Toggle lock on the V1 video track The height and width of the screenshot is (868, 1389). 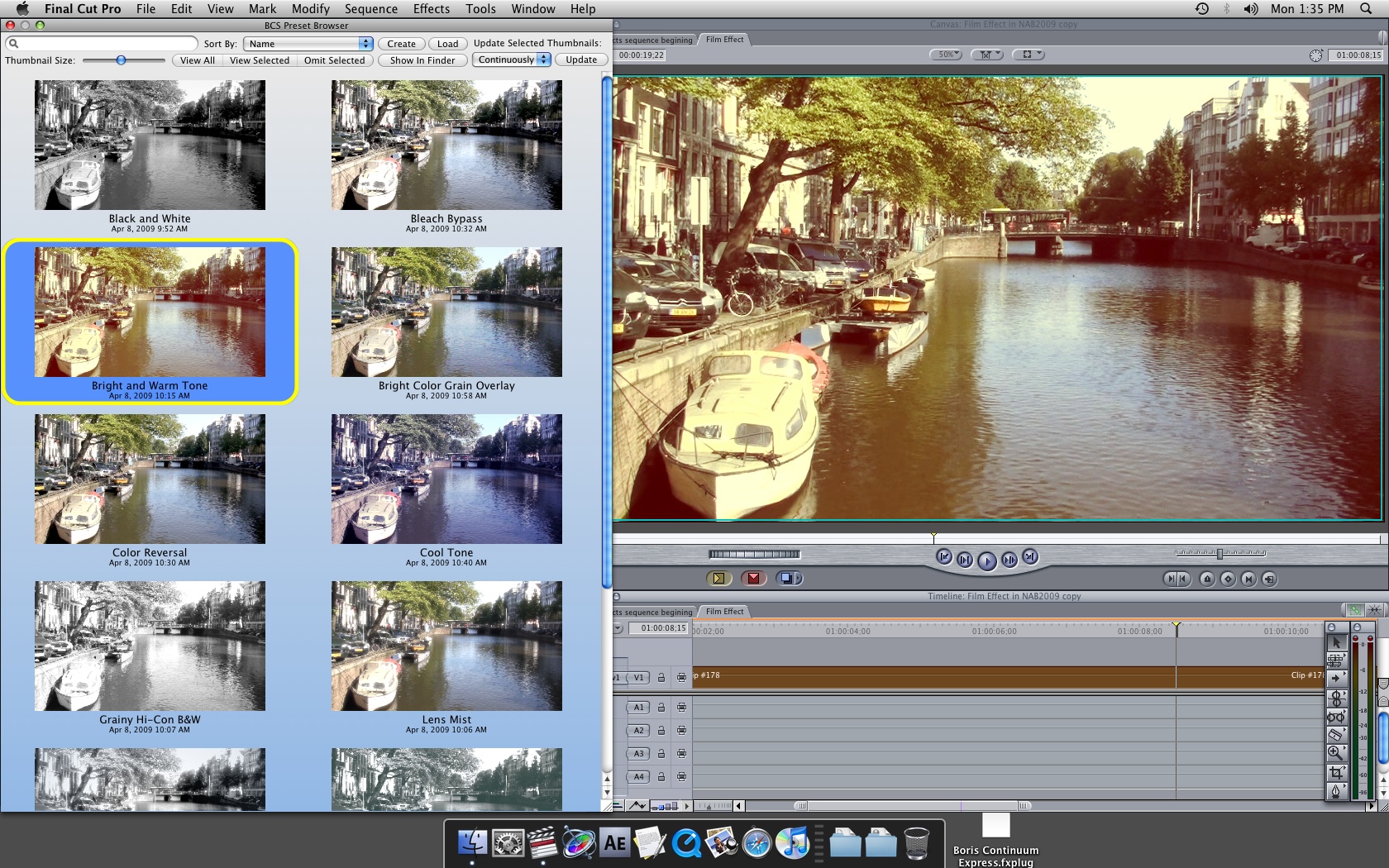click(x=661, y=678)
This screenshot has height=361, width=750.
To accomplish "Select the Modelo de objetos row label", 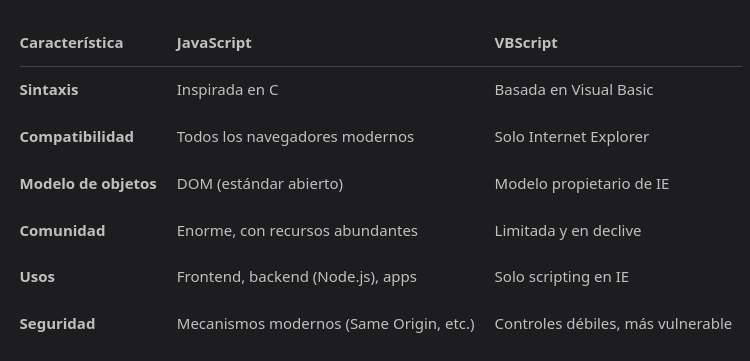I will coord(88,184).

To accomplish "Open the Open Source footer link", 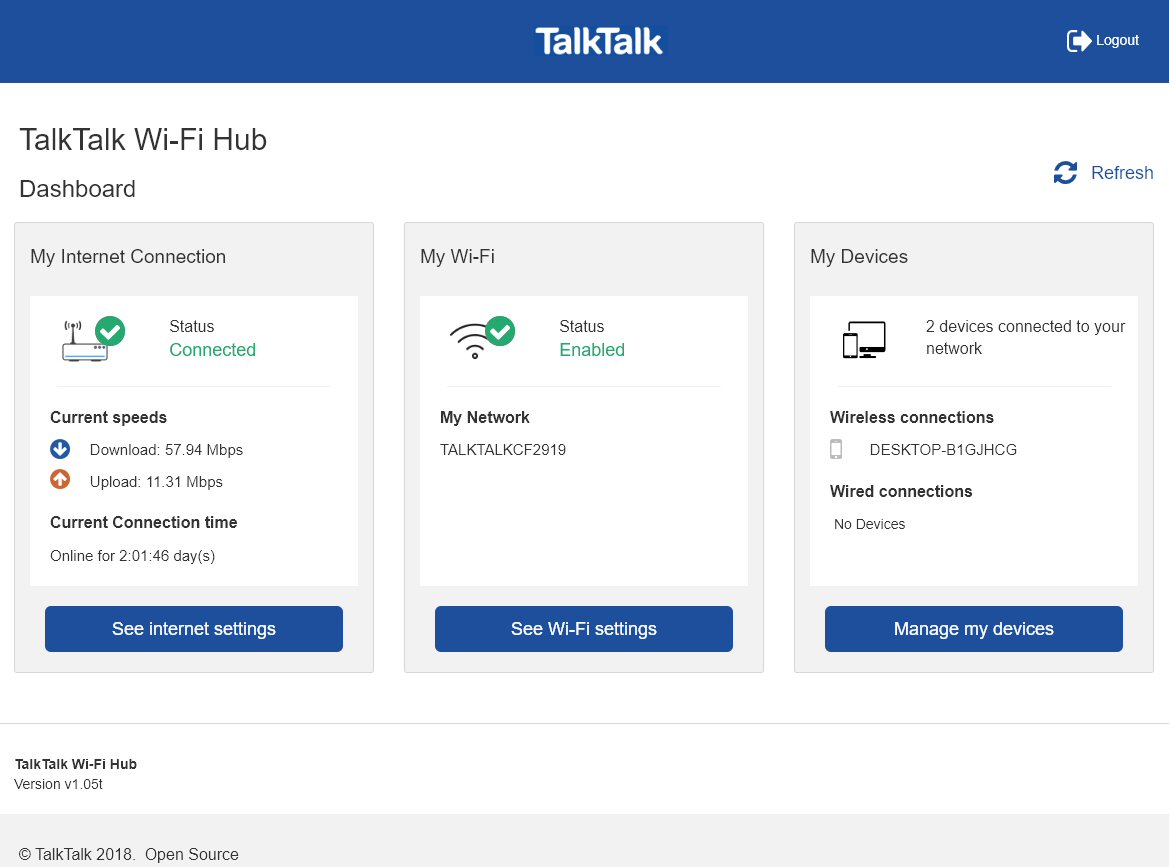I will coord(192,854).
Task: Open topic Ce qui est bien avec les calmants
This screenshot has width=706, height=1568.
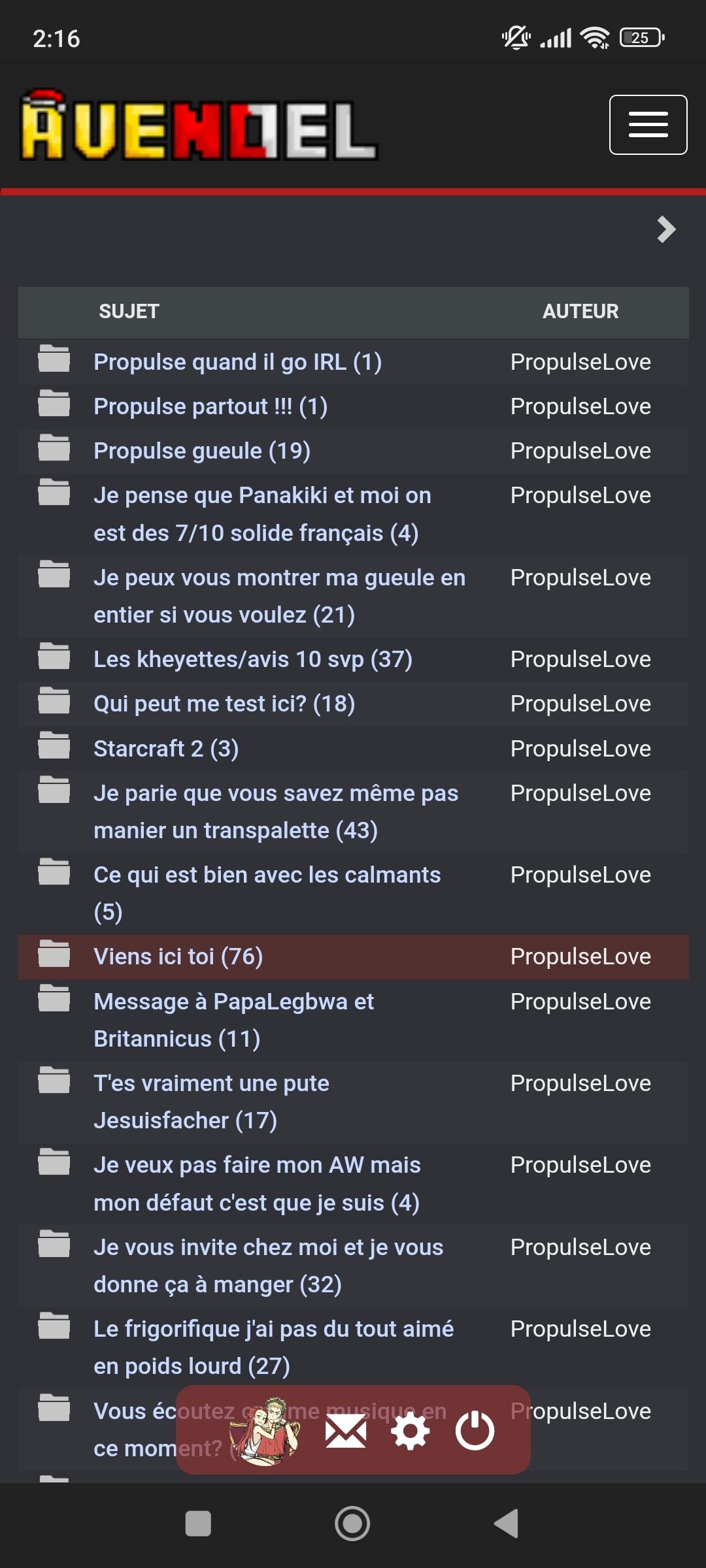Action: 267,893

§ §

:: DIRECTIONS FOR THIS TASK ::
Take the lines from the one that contains "Task: Open topic" down to the last line of the listing above, both included, and set them down exactly, leaving out pictures.

:: WRITTEN ANSWER ::
Task: Open topic Ce qui est bien avec les calmants
This screenshot has width=706, height=1568.
Action: 267,893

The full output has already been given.